Le commissaire quitta la salle du concile en claquant la porte, attrapa Veyrenc par le bras.
— On va dans la cour, dit-il. J'y ai pris mes habitudes et j'ai les merles à nourrir. Il y a une femelle qui couve dans le lierre.
— Les merles, ça se démerde tout seul.
— Les oiseaux meurent par millions, Louis. Tu vois encore des moineaux à Paris ? C'est l'hécatombe. Et puis le mâle est fluet.
Adamsberg fit un détour par le bureau de Froissy.
— C'est elle qui a la bouffe, expliqua-t-il.
— J'ai avancé les recherches sur les onze victimes, dit Froissy à leur entrée, sans tourner la tête. Six sont déjà décédées : Gilbert Preuilly, André Rivelin, Henri Trémont, Jacques Sentier, Ernest Vidot, celui au bras mangé, et Maurice Berléant, le garçon devenu impuissant. Restent cinq : Richard Jarras et René Quissol, atteints d'une morsure blanche, sont à Alès. Les trois autres, Louis sans jambe, Marcel sans joue et Jean sans pied sont tous dans le Vaucluse. Louis et Marcel à Fontaine-de-Vaucluse, Jean à Courthézon, à cinquante kilomètres de là.
— Les trois grands blessés sont donc encore ensemble. Et pas si loin de Nîmes. Quel âge ont-ils aujourd'hui ?
— Soixante-seize ans pour Louis Arjalas, soixante-dix-sept pour Jean Escande et quatre-vingt-un pour Marcel Corbière.
— Envoyez-moi leur adresse, leur situation de famille, leur état de santé, enfin tout ce que vous pouvez.
— C'est déjà fait.
— Vous avez leur profession ?
— Dans le désordre : un commercial, un antiquaire, un gérant de restaurant, un attaché d'administration hospitalière, un instituteur.
— Et les blaps ? Il en reste combien à tuer ?
— Dit comme cela, soupira Froissy. Quatre d'entre eux sont déjà décédés : César Missoli, Denis Haubert, Colin Duval et Victor Ménard. Et trois viennent de succomber à la recluse.
— Restent trois.
— Alain Lambertin, Olivier Vessac et Roger Torrailles.
— Où vivent-ils ?
— Lambertin à Senonches, près de Chartres, Vessac à Saint-Porchaire, près de Rochefort, Torrailles à Lédignan, près de Nîmes. Tout est parti sur votre portable.
— Merci, Froissy, on vous attend dans le couloir, pour le cake. Si on pouvait en avoir un morceau aussi, on n'a rien mangé.

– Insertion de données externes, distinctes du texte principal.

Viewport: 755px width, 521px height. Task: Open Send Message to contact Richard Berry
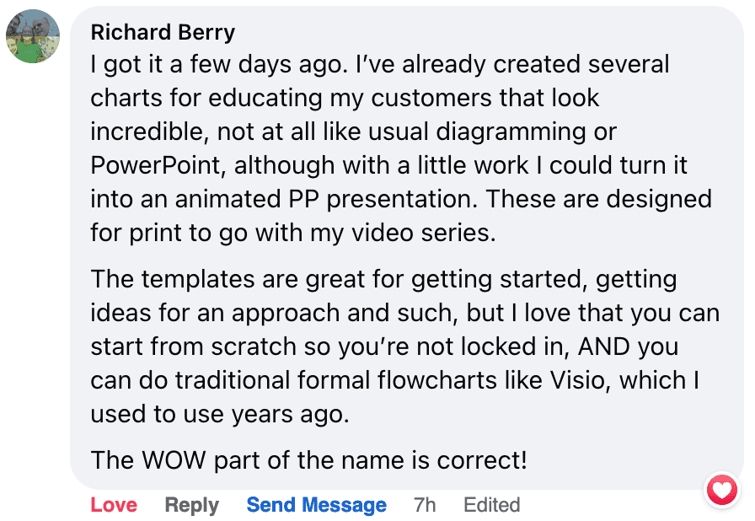point(316,504)
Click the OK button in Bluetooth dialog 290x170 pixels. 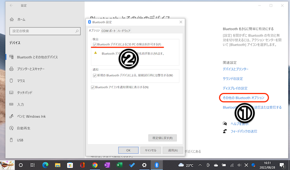pyautogui.click(x=128, y=150)
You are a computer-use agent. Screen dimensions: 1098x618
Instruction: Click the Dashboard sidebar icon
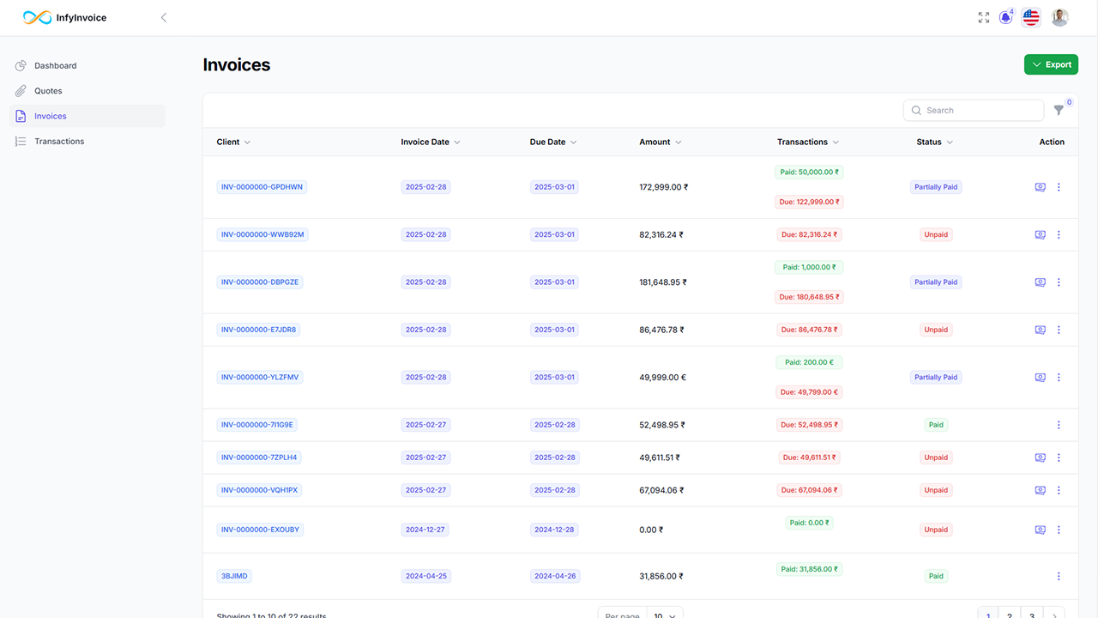point(20,64)
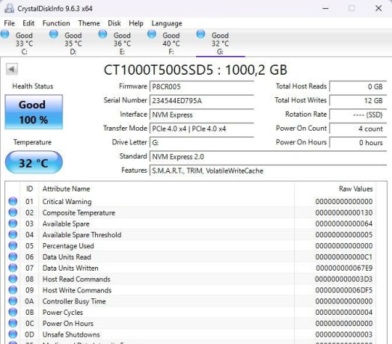Open the File menu
The image size is (392, 344).
9,23
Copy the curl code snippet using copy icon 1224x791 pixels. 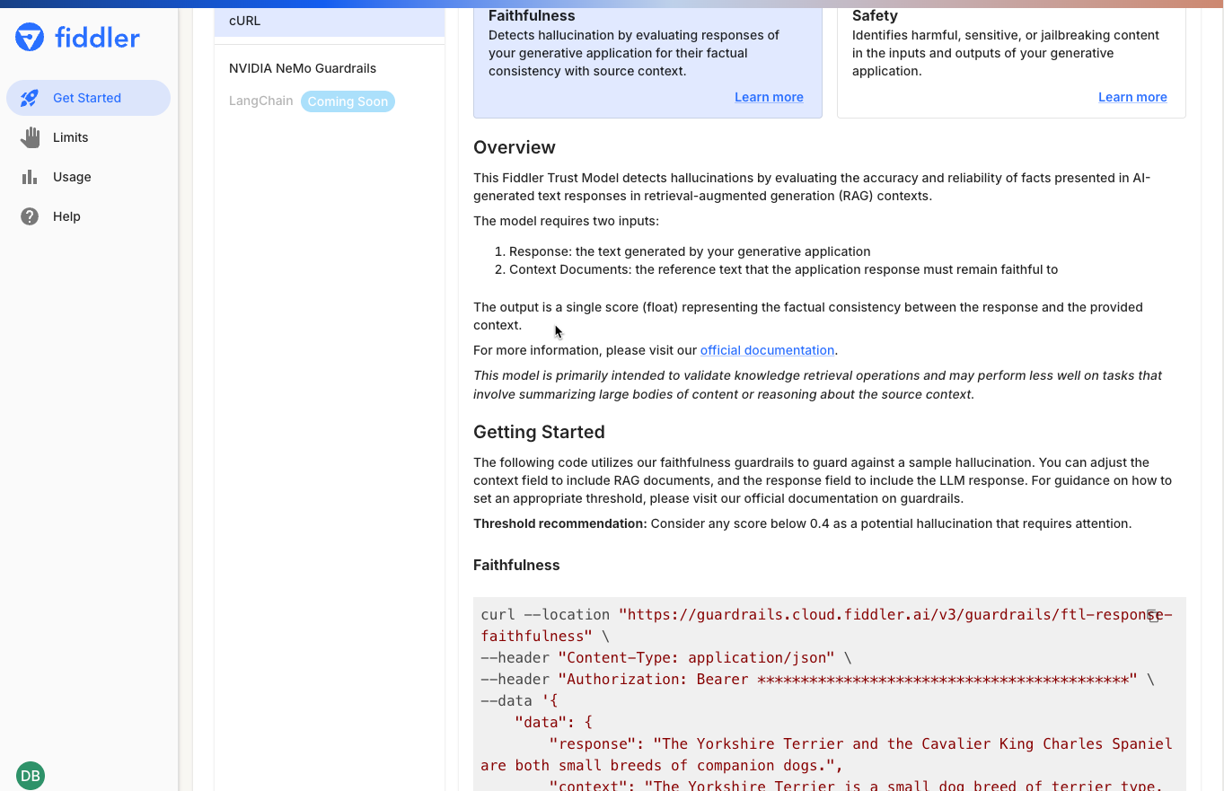[x=1154, y=616]
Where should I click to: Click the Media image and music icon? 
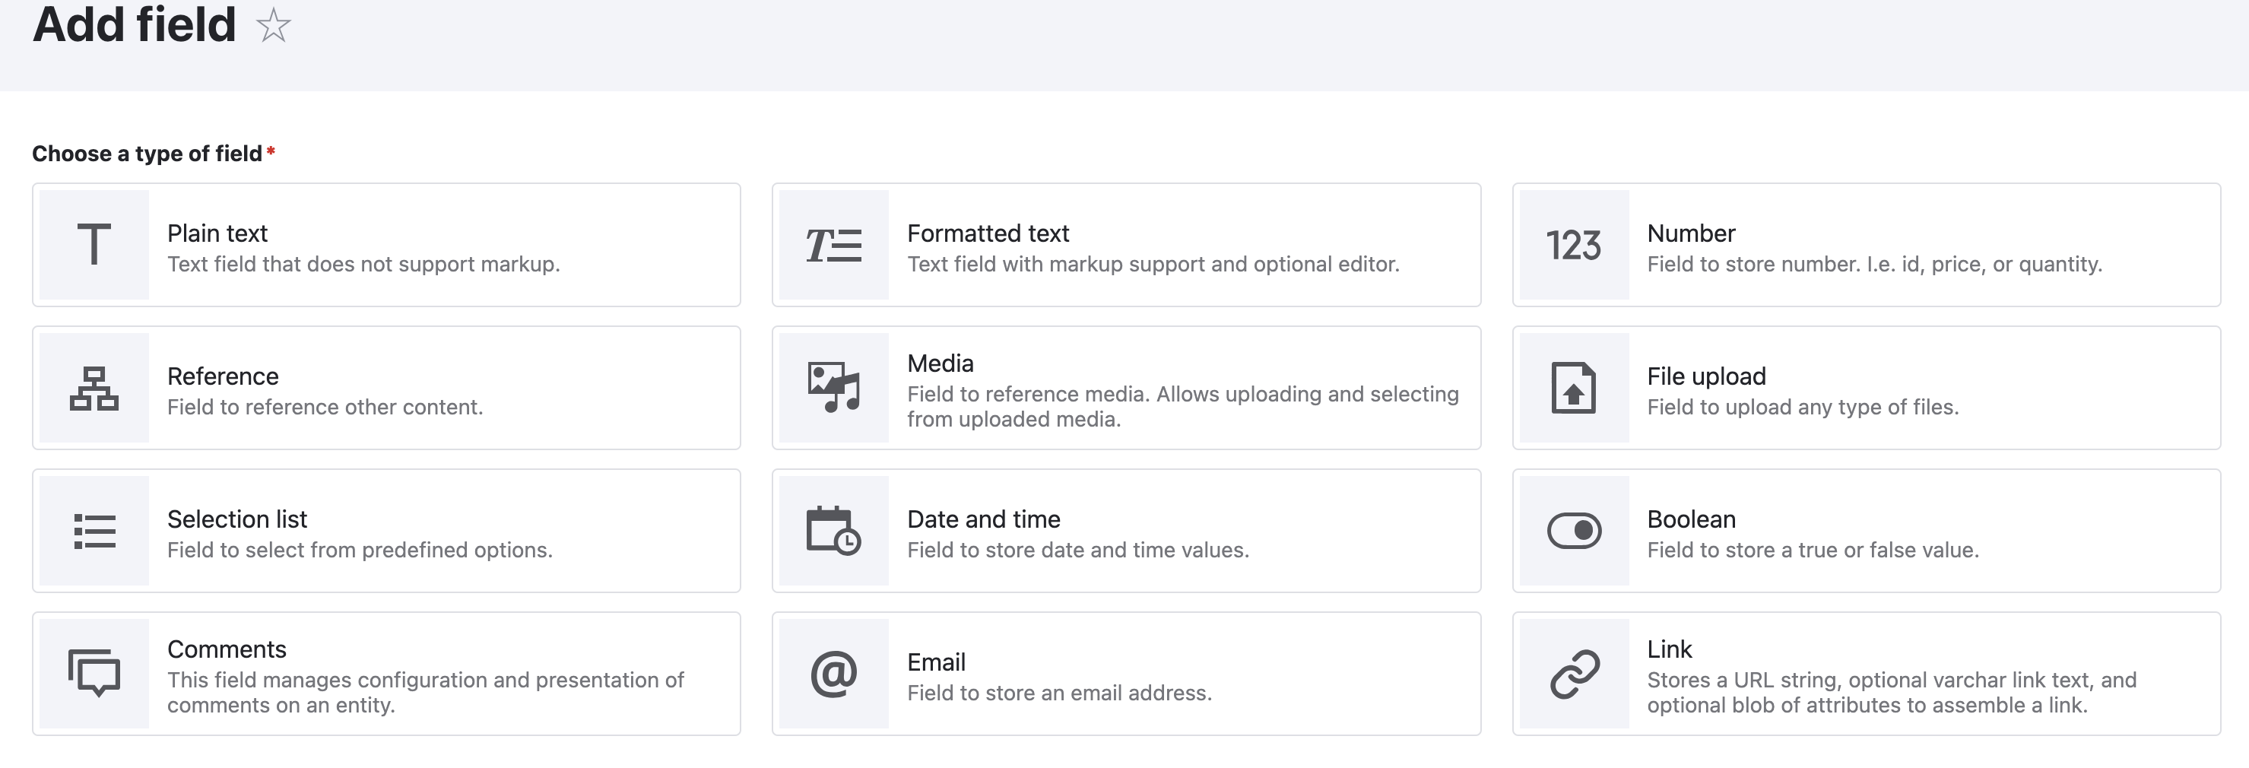[x=834, y=387]
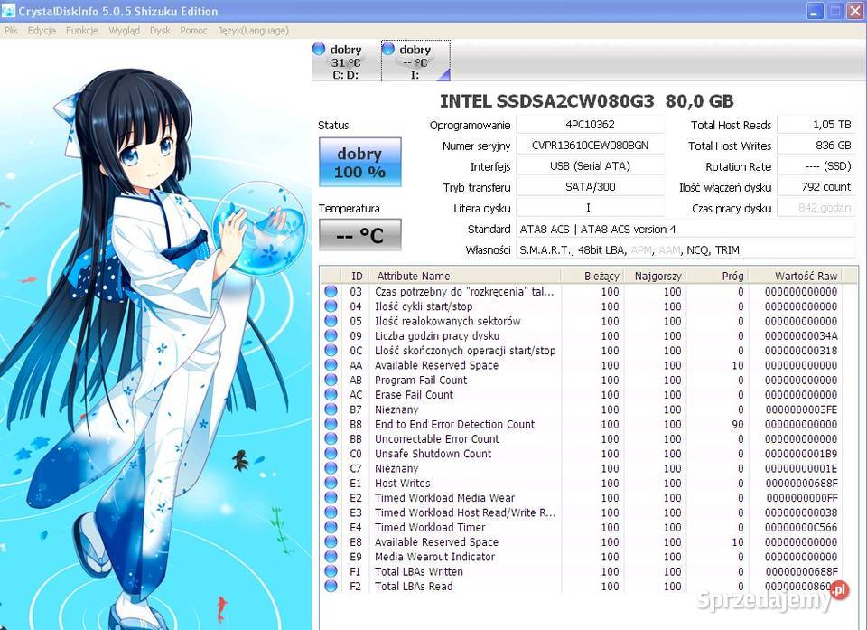Click the temperature display box
The image size is (867, 630).
click(359, 236)
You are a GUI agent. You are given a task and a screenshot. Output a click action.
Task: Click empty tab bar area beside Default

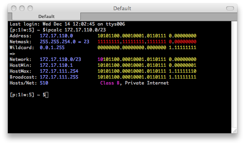click(159, 17)
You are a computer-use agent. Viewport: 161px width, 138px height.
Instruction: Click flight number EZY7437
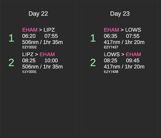pos(111,47)
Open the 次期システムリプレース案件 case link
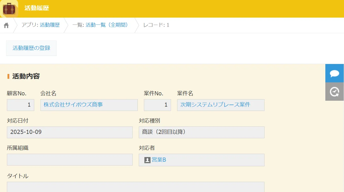The image size is (344, 192). (x=214, y=105)
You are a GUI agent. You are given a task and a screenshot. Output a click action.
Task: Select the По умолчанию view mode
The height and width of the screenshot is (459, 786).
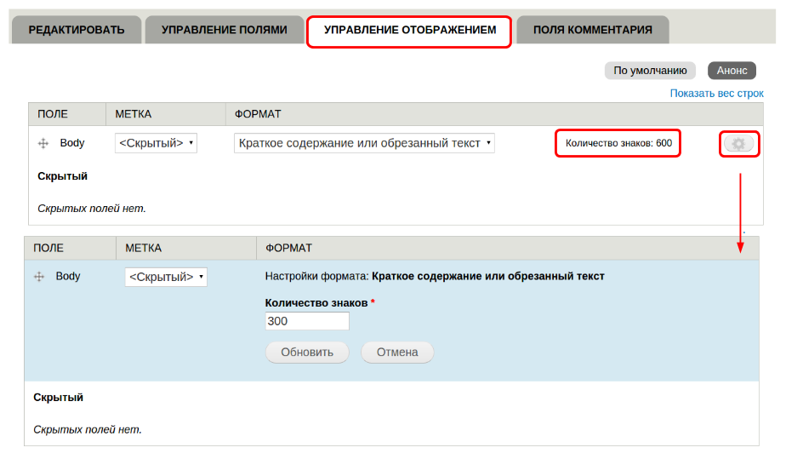coord(650,71)
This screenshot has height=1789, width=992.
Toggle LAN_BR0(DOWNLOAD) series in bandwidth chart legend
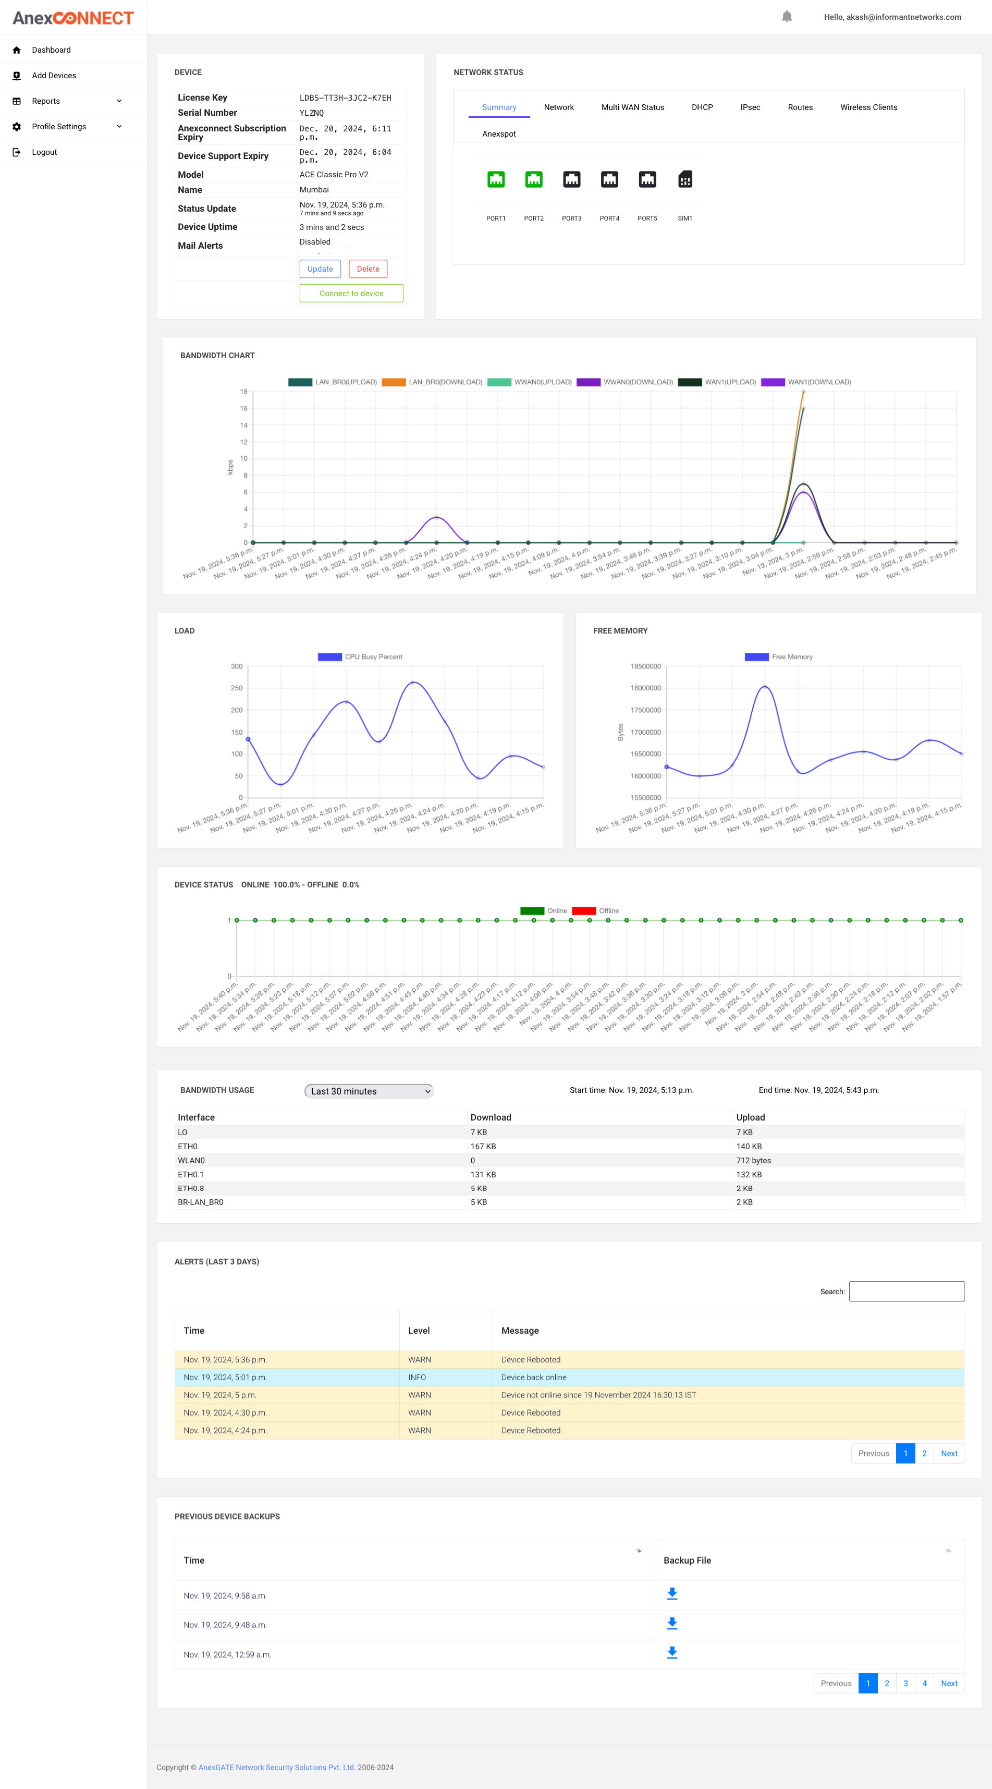pyautogui.click(x=432, y=382)
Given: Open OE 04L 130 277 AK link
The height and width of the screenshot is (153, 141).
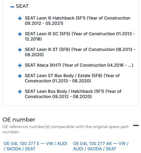Looking at the screenshot, I should (101, 146).
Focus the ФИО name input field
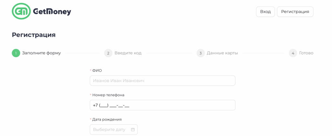 pyautogui.click(x=163, y=81)
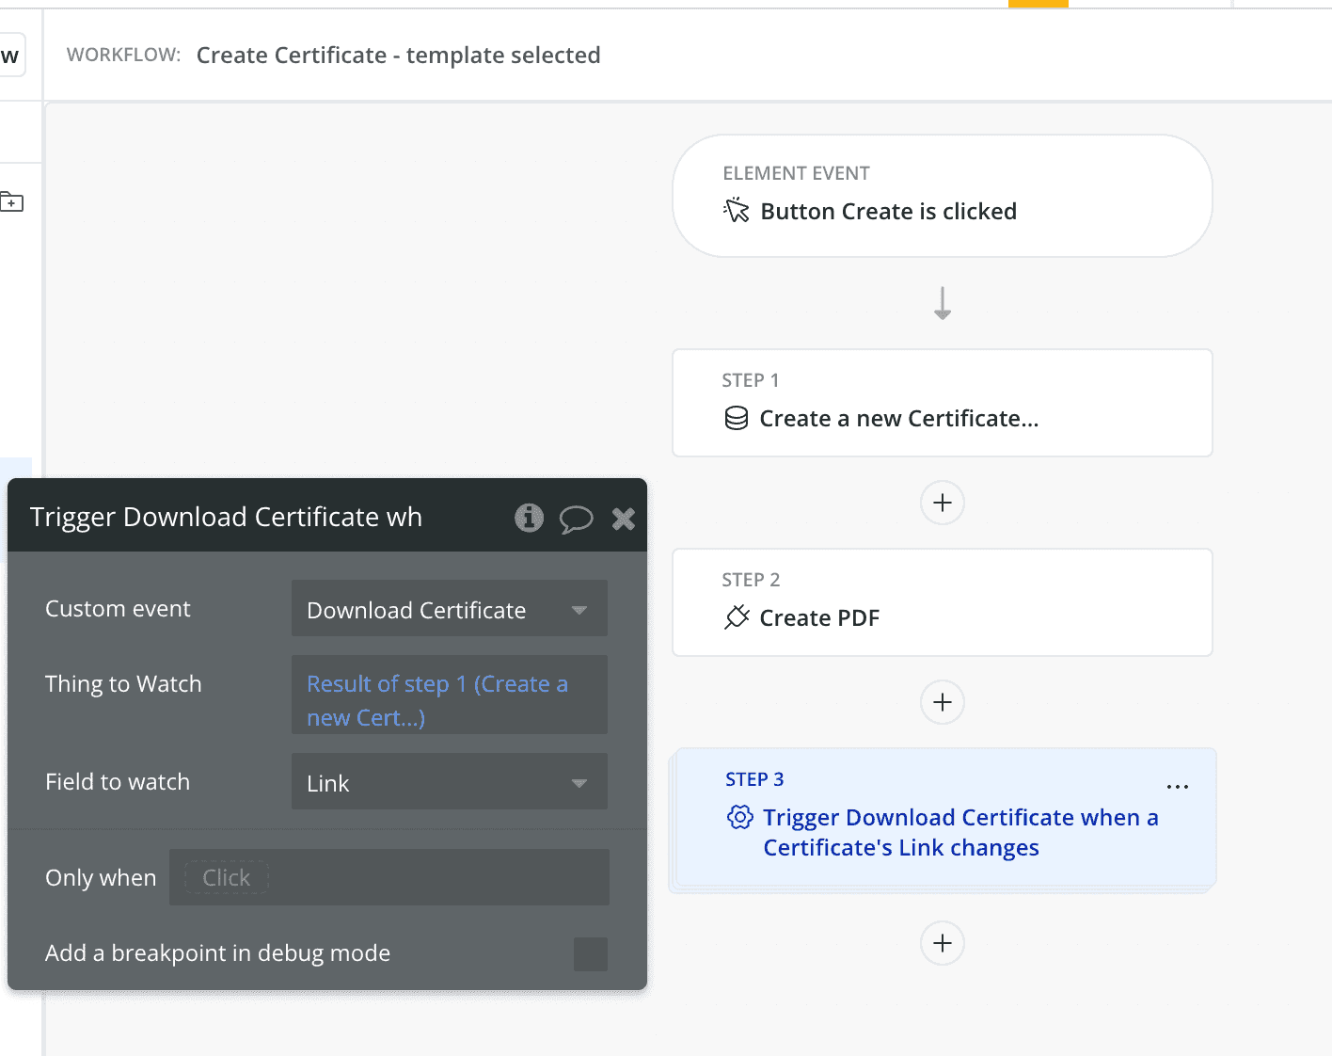Image resolution: width=1332 pixels, height=1056 pixels.
Task: Add an action between Step 2 and Step 3
Action: 942,702
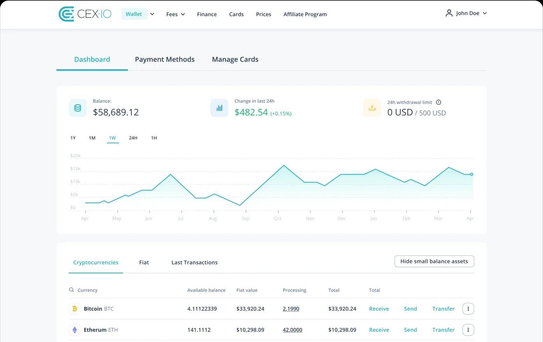
Task: Click the withdrawal upload icon
Action: (372, 108)
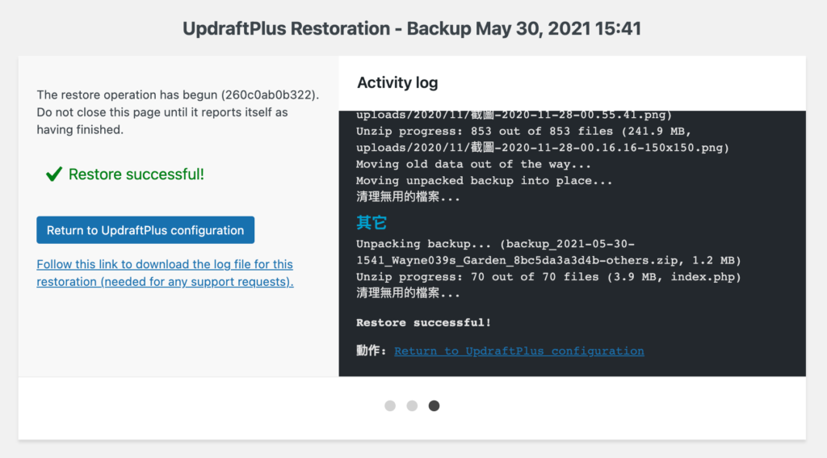Click the Moving old data out of the way line
The image size is (827, 458).
(x=473, y=164)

— Qu'est-ce qu'on fout dans le couloir ? demanda Veyrenc.
— Tu sais bien que Froissy n'ouvre son armoire à nourriture devant personne. Elle la croit inviolée.
— Je peux vous accompagner ? dit Froissy en sortant de son bureau après de longues minutes, portant un lourd panier recouvert d'un linge. J'aime bien nourrir les merles.
Tout en suivant le lieutenant, incarnation de la sécurité alimentaire de la Brigade, Adamsberg répétait : « Le petit Louis, le petit Jeannot, le petit Marcel. »
— Cela fait mal, hein ? dit Veyrenc.
— Plutôt, oui. Ils vivent à deux pas les uns des autres. Cela évoque une autre « bande », non ?
— Pas forcément. Ils sont restés soudés par les mêmes souvenirs, c'est compréhensible.
— Mais il y a dix ans, Louis a menacé Claveyrolle. « Je ne suis pas seul », a-t-il dit.